Your instructions => When the listing below reaches the line that has "Image resolution: width=586", start reproducing exactly; stop after the line that has "1024x469 pixels.", and drop the pictures.

Entries supplied =>
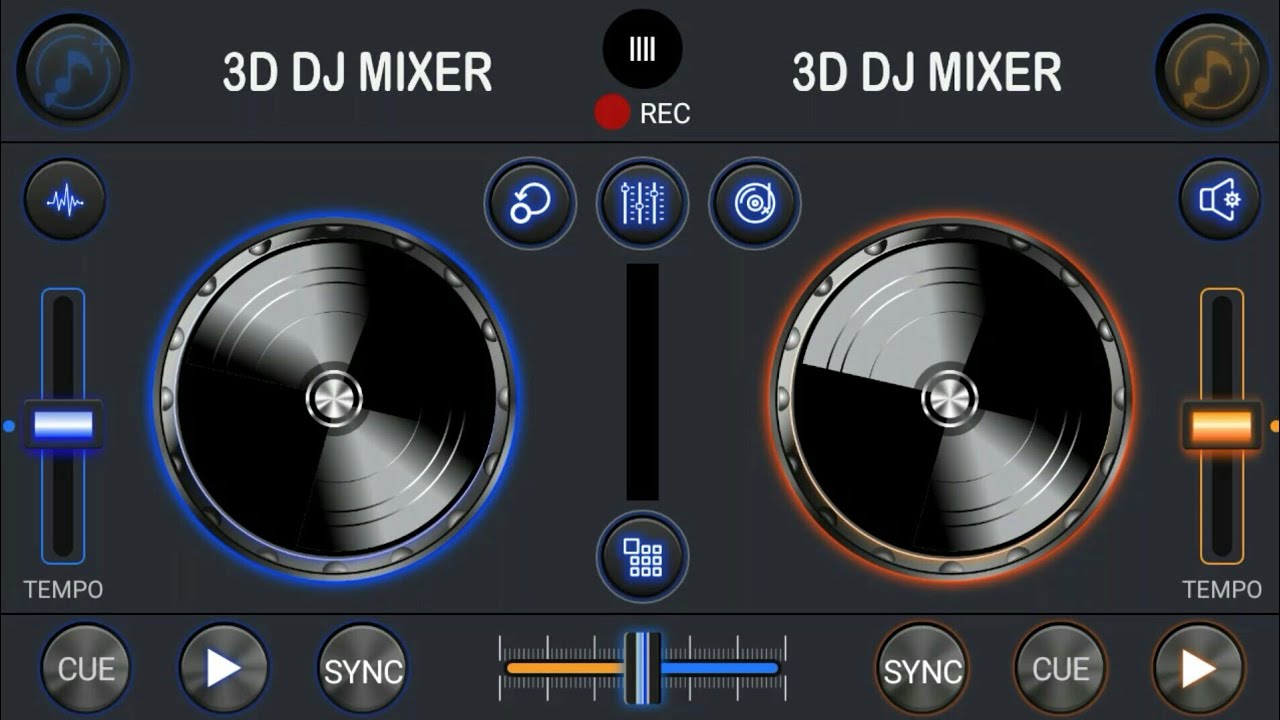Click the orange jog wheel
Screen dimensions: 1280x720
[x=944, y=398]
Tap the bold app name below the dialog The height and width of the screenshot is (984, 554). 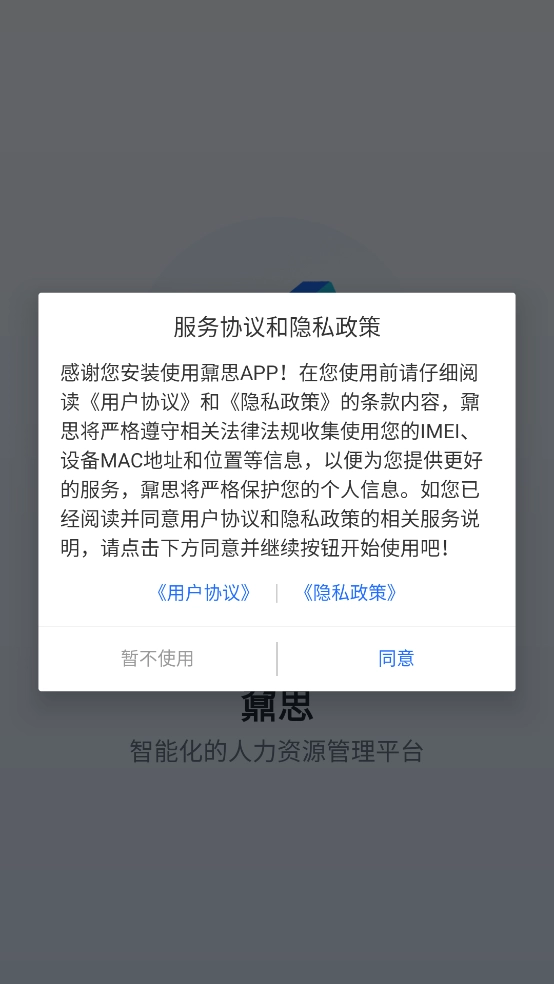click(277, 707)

--

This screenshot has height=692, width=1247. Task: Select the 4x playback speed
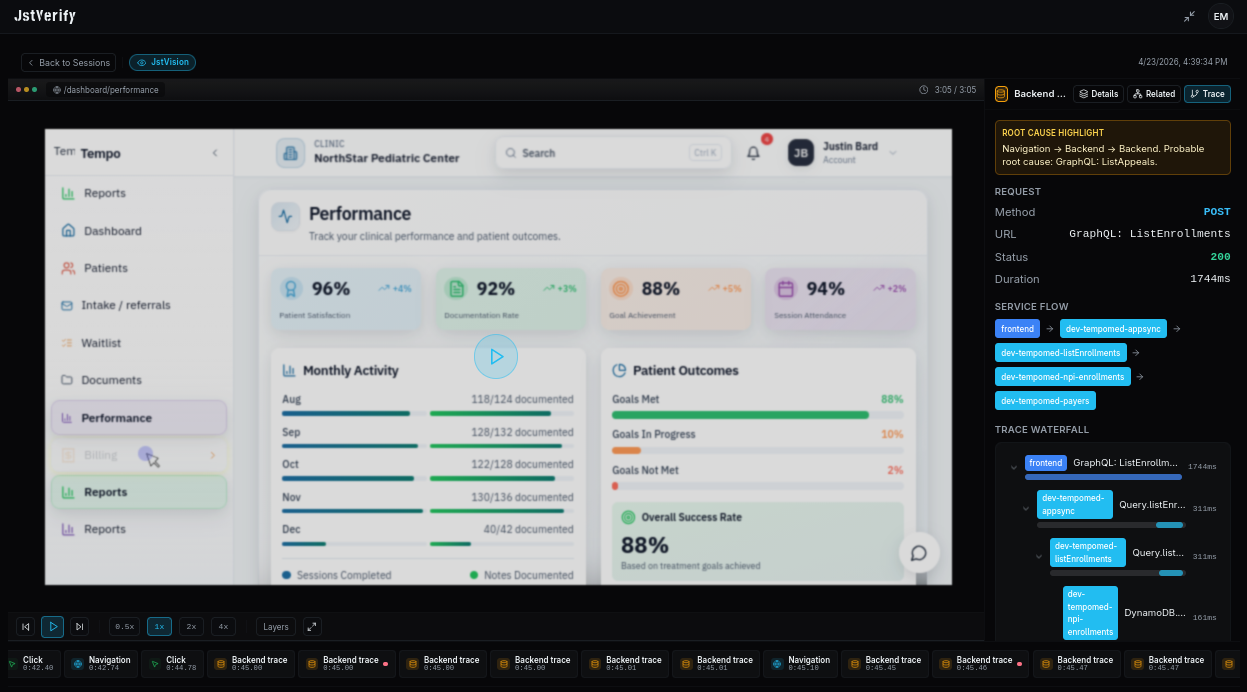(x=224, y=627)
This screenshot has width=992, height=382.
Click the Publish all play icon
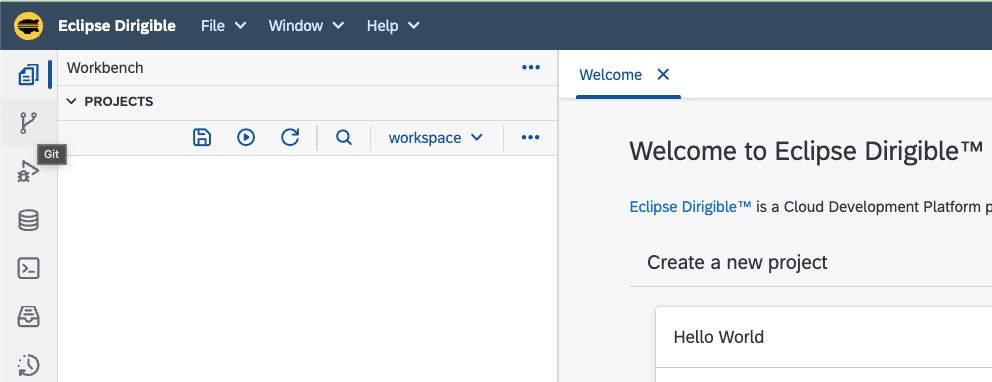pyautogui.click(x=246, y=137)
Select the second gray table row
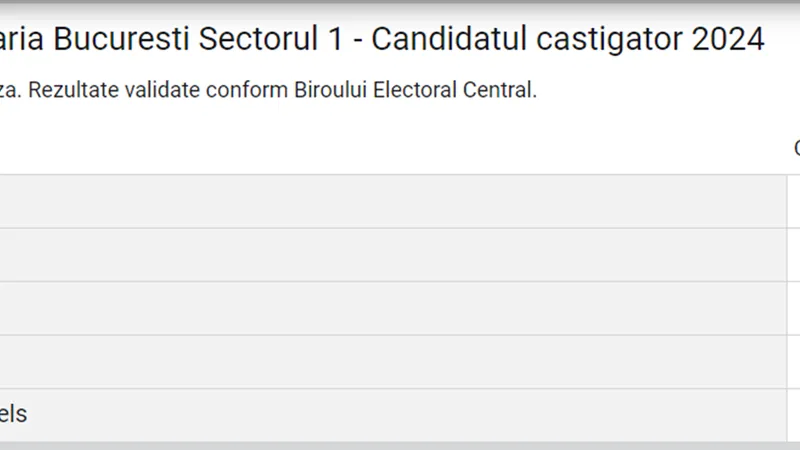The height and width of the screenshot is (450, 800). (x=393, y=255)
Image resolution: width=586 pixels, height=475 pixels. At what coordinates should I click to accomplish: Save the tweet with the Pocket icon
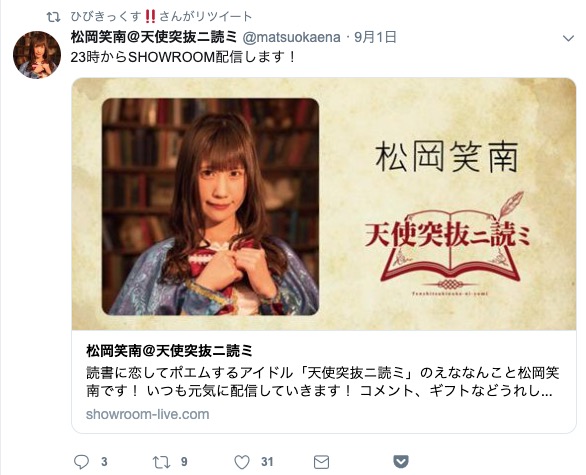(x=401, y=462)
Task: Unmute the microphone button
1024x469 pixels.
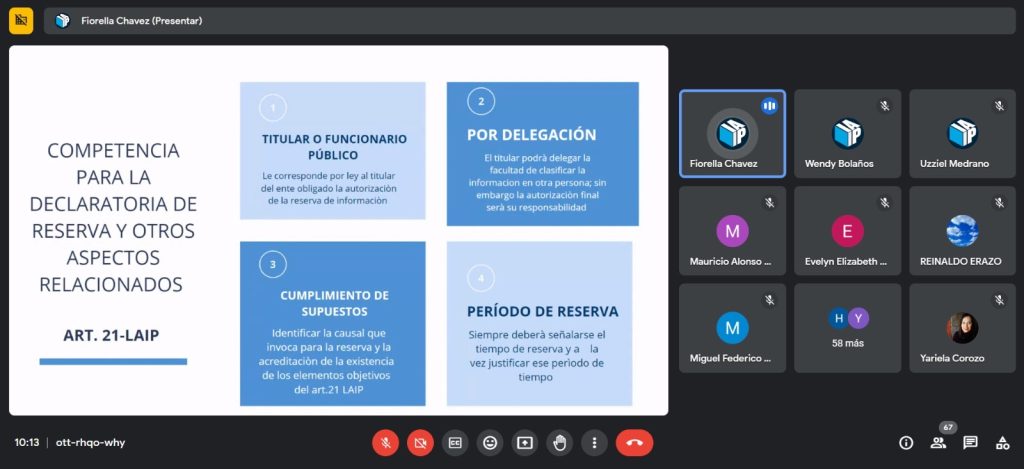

---

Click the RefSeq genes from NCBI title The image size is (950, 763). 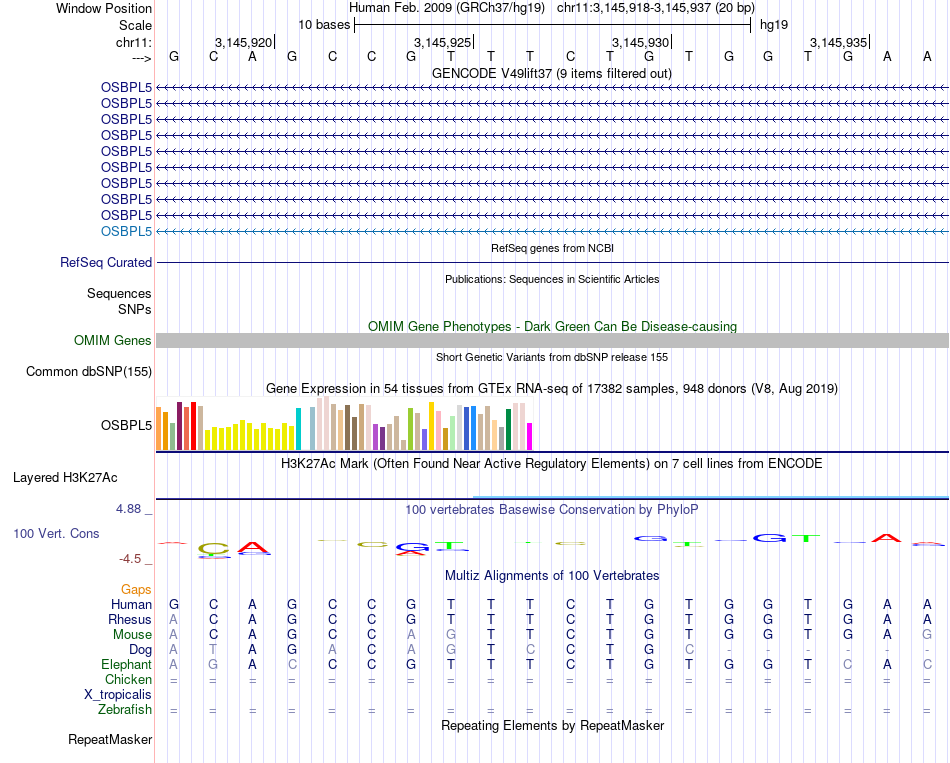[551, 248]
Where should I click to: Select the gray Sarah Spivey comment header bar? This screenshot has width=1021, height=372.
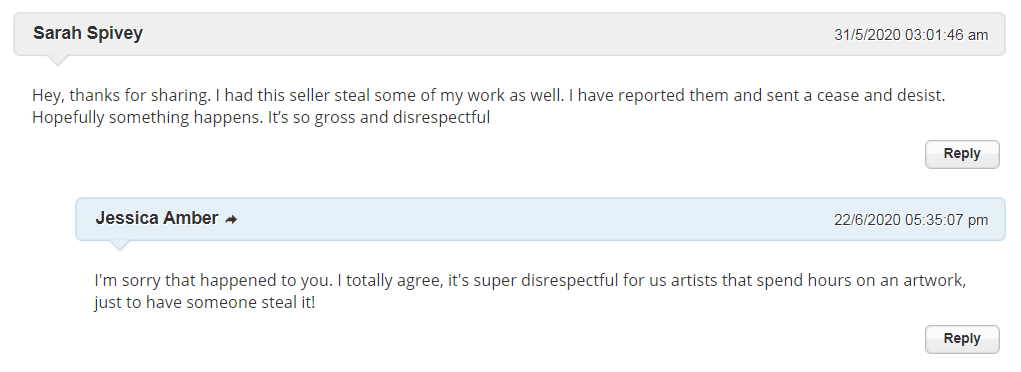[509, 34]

Exercise response =>
Image resolution: width=586 pixels, height=475 pixels. At what coordinates should I click to accomplish: Save the tweet with the Pocket icon
(x=401, y=462)
Task: Unmute the microphone button
1024x469 pixels.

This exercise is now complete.